One of my favorite plotlines is Junie’s infatuation with English literature and white authors. Junie praises the work of Keats, Thoreau, Wordsworth, and even the Brontës. You can argue that Junie’s fascination with their work is because she doesn’t have access to much else, but I was particularly stunned by Junie’s love of the Sublime. The Sublime is a literary and philosophical concept, explored by many but especially by the poets Wordsworth and Keats, that describes a feeling of awe or wonder typically in response to nature. It’s considered a revolutionary shift in human thought during the 18th and 19th centuries. I will never forget having to study it in high school and undergrad, but we must consider which humans this movement affected.

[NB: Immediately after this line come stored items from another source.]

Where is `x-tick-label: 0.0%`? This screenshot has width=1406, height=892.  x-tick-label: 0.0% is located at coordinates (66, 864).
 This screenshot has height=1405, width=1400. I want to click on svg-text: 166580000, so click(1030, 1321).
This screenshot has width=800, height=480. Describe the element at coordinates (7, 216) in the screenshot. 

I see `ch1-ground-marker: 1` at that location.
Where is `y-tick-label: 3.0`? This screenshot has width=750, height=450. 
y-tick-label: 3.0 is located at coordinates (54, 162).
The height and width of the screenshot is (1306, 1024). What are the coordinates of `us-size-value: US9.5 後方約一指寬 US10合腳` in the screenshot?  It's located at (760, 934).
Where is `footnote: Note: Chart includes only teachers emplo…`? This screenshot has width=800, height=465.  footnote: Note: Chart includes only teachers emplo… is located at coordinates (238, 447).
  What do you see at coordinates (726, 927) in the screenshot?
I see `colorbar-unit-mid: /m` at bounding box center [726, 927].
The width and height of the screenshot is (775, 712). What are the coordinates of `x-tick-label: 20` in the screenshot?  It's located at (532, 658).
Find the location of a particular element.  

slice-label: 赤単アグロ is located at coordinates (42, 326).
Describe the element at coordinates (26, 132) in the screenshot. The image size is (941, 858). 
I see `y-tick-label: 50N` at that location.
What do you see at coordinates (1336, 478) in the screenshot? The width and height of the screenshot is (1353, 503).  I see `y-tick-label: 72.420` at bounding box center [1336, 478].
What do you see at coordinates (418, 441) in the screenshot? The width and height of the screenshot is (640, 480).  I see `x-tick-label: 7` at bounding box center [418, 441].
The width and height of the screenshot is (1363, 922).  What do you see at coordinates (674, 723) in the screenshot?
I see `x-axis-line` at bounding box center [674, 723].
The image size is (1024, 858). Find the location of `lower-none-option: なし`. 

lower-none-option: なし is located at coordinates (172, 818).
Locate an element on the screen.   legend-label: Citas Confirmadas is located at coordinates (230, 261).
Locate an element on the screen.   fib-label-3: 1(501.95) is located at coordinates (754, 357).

In a charming scene between Junie and Caleb, Junie tries to explain the Sublime to Caleb and how she desperately wants to find it. Rather than agree with her, Caleb challenges Junie’s desire and argues that she deserves more. Caleb asks, “What happens after you see it? You supposed to just go back to your old life, sneaking around and cleaning up after white folks?” (148). Without hesitation, Caleb questions why Junie has subjected herself to a white man’s definition of the divine.
Without spoiling too much, Junie’s awakening does come. In the novel’s final pages, Junie finally questions how she can live up to the words of Wordsworth and Keats when their lives looked nothing like hers. She says,
“Those who sought the sublime were white men with lives of leisure. They sought an unattainable beauty because they’d already attained everything else” (328)
In this scene, Eckstine underscores the undeniable gap between white authorship and black readership. Junie’s realization that she has to write her own story and define her own Sublime coincides with Eckstine as an author reimagining her family’s history. Eckstine has said that Junie was based on her great-great-great-grandmother Jane Cotton. Rather than leave Jane Cotton’s story unwritten, Eckstine imagined what it might have been like. As Hartman argues, we cannot let slave masters speak for the enslaved; their testaments are biased, limited, and harmful. Although we cannot go back in time to record first-person testimonies from the enslaved, we can use what is available to imagine what might have happened or been said. In the words of Junie’s Grandaddy:
“Nothing about this life is fair, Baby. There ain’t hardly nothing we got control over. But one thing they can’t take from you is your words” (319)
I’m going to end with a quote from my dissertation: “freedom, justice, and closure can be found in creative expressions unbound to the limits of nonfiction and historical accuracy” (Smith 39). Junie is a form of those “creative expressions,” and its tangibility is essential to contemporary teachings and understandings of history.